C’est à la connaissance ou plutôt à la prescience de ce fait que l’histoire attribue Ie conseil donné par Fernel à Henri Il qui, après onze ans de mariage demeuré stérile, vit, en se conformant aux recommandations de son mêdecin, sa femme, Catherine de Médicis, lui donner plusieurs héritiers.

Boèrhave avait dit déjà: Feminœ semper concipiunt post ultima menstrua et vix ullo alio tempore.

Haller, Burdach et plusieurs autres avaient émis la même opinion.

Enfin, les expériences les plus récentes, entreprises pour la solution de ce problème éminemment digne d’intérêt, s’accordent à sanctionner la découverte de la période intermenstruelle comme propice à la fécondation chez les femmes et chez la plupart des femelles des mammifères.

Il en découle naturellement que la contrainte morale peut être bornée à ce laps de temps, ce qui la rendra certes bien plus facile à observer.

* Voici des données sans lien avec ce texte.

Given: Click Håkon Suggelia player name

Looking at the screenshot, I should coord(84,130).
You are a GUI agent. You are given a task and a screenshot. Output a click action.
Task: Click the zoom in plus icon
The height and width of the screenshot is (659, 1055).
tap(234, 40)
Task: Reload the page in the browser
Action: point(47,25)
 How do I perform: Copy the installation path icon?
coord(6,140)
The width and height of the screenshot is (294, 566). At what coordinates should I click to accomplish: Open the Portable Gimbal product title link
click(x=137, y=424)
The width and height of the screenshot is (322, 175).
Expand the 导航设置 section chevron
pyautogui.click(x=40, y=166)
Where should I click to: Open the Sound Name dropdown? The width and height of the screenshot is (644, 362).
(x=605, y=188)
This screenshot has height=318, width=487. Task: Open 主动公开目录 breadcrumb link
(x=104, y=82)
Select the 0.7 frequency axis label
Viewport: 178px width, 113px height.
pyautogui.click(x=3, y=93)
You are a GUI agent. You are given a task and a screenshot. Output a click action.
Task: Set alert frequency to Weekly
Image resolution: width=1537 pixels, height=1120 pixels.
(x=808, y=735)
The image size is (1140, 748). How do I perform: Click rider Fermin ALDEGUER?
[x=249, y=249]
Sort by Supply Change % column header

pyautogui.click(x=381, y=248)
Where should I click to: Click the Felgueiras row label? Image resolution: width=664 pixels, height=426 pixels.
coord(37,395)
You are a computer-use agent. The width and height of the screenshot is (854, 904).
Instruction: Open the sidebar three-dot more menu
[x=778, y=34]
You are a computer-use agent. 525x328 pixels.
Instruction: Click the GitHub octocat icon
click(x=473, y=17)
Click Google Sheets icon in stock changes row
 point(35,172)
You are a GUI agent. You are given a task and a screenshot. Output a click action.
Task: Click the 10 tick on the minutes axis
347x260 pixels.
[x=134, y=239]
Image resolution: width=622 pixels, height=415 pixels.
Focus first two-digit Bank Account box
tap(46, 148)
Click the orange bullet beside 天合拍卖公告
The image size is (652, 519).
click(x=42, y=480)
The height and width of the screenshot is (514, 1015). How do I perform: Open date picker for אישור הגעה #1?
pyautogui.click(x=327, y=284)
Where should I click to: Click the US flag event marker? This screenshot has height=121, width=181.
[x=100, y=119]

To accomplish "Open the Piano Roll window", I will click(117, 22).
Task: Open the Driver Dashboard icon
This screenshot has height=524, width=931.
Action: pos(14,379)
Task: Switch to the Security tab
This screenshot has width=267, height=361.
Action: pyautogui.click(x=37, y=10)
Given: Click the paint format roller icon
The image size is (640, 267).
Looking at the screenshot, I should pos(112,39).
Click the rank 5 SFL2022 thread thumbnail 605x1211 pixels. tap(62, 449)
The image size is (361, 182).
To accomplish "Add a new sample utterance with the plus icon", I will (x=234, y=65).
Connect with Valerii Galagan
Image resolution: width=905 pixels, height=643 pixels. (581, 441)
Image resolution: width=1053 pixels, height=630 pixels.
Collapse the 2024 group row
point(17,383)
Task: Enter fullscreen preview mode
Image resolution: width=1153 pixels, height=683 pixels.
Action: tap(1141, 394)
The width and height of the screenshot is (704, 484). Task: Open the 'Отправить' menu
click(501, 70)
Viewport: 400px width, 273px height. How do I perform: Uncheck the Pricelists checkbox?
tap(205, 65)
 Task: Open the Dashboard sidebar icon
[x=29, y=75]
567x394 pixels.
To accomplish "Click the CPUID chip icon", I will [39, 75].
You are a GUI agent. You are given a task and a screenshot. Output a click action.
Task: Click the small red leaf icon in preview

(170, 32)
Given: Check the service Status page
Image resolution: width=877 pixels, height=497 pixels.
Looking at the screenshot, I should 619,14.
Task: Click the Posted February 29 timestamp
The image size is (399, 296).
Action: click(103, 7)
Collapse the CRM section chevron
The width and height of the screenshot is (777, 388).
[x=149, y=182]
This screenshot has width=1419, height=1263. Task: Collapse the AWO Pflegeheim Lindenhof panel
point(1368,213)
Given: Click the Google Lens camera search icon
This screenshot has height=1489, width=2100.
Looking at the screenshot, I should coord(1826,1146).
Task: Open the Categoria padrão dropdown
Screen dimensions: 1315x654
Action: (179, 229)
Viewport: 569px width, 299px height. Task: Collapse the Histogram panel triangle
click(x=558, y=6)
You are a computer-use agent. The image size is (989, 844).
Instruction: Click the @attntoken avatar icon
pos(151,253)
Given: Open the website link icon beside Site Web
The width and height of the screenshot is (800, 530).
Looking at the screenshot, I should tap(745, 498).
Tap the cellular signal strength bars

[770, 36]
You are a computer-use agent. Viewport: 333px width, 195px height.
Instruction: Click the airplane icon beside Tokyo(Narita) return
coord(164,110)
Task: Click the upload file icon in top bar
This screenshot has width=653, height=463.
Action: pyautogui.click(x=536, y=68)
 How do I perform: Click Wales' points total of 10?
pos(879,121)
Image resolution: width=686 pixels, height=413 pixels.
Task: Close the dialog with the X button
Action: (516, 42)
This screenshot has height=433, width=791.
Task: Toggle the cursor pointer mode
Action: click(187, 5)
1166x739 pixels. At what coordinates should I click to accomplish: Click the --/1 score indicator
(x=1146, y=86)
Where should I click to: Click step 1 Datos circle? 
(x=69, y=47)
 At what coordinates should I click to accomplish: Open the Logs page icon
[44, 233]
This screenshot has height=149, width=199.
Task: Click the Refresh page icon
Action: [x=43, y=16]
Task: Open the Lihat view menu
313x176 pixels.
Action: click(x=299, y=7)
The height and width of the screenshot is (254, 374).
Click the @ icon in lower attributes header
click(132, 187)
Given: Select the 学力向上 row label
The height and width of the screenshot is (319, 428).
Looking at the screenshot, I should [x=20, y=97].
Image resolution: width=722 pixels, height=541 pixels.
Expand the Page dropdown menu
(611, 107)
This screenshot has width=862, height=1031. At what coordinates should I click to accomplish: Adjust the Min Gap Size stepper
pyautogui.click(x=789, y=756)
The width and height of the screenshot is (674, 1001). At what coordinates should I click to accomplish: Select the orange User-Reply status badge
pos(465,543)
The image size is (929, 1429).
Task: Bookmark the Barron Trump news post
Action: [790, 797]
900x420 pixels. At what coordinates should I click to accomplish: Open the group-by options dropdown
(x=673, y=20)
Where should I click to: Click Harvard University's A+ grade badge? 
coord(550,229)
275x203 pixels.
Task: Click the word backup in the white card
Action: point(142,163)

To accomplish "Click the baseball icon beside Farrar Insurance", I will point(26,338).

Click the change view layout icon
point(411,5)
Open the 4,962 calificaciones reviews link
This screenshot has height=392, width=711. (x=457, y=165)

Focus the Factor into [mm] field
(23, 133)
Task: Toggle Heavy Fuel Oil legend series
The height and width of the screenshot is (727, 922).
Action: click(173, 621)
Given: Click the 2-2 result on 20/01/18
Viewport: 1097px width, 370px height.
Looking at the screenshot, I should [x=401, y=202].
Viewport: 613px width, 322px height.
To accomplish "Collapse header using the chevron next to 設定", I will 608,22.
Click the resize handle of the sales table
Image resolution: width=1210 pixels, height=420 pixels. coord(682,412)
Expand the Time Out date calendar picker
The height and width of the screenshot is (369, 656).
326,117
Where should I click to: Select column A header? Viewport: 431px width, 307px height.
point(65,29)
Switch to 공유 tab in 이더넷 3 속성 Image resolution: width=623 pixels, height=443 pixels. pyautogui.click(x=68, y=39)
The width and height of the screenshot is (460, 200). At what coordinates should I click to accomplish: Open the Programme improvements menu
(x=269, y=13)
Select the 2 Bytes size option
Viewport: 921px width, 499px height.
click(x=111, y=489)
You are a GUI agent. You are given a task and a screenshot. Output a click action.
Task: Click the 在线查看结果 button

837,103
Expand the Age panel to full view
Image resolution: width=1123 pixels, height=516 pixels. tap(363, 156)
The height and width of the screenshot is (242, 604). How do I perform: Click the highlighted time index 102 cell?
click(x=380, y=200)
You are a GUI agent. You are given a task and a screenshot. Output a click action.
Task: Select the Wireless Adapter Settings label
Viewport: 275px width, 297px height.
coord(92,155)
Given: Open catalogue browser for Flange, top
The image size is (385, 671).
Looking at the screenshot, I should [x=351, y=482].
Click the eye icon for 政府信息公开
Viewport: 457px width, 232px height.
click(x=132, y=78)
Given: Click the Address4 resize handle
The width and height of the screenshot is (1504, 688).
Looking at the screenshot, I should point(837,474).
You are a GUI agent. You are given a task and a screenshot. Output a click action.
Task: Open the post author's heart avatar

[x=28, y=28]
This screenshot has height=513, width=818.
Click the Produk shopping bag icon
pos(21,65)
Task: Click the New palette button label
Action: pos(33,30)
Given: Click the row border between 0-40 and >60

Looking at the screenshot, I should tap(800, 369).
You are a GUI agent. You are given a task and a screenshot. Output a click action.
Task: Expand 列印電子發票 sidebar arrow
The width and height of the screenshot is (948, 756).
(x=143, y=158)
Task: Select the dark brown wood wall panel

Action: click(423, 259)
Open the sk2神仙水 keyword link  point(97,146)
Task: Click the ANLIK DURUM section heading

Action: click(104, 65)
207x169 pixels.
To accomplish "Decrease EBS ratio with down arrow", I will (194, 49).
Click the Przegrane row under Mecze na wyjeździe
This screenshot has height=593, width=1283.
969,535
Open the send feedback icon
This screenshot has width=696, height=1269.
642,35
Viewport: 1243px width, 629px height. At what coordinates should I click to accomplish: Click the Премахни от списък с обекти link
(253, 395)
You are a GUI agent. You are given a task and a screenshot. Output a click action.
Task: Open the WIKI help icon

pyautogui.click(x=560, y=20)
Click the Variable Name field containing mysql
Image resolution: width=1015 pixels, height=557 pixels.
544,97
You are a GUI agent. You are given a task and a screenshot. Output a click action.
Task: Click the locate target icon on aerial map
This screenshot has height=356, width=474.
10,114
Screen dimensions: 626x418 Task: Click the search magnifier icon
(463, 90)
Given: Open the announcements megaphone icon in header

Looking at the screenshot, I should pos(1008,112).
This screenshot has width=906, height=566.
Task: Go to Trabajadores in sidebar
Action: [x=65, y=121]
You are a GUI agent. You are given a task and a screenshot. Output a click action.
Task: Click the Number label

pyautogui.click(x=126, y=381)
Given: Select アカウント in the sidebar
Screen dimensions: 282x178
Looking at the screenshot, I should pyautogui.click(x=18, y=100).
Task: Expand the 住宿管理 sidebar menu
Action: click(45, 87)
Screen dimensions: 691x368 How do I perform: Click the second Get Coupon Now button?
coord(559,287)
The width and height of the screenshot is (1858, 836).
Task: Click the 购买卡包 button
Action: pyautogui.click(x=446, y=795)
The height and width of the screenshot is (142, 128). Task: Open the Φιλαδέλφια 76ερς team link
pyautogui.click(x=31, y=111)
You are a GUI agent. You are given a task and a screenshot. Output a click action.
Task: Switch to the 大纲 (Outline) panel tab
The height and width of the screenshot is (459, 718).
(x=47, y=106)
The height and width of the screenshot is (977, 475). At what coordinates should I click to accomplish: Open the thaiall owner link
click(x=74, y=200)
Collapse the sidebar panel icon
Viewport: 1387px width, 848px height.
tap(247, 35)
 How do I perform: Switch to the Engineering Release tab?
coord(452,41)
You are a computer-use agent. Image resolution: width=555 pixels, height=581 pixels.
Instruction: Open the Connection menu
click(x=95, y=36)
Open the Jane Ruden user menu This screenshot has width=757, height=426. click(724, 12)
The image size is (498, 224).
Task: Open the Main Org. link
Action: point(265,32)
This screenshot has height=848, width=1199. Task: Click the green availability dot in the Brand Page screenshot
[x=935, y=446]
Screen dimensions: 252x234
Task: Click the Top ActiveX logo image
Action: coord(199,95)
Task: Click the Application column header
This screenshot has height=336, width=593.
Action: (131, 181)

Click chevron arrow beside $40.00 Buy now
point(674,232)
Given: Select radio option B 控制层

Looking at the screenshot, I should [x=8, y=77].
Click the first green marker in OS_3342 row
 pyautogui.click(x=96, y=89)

....Ajoutons toutefois que la théorie de M. le professeur Pouchet, si précise et si séduisante à l’esprit, n’est pas admise dans toute sa rigueur par la généralité des physiologistes actuels, et que M. Coste, entre autres, lui oppose certaines objections fondées sur son expérience personnelle. Ce savant prétend, en effet, que la régularité du phénomène de l’ovulation peut être troublée chez maintes espèces animales, et chez la femme en particulier, par des circonstances nombreuses, telles que certaines conditions d’abri, de température, d’alimentation, et, par dessus tout, par le rapprochement sexuel. Notons cette restriction d’un investigateur habile en ces sortes de matières; mais gardons-nous, jusqu’à plus ample informé, de nous prononcer sur cette grave question autrement qu’en disant: Si la doctrine de M. Pouchet n’est pas absolument vraie, elle l’est du moins dans l’immense majorité des cas (∗).”

(∗) Desrapports conjugaux, etc. Des obstacles à l’extension excessive de la population, p. 133. — Des rapports conjugaux pendant l’époque menstruelle, p. 365.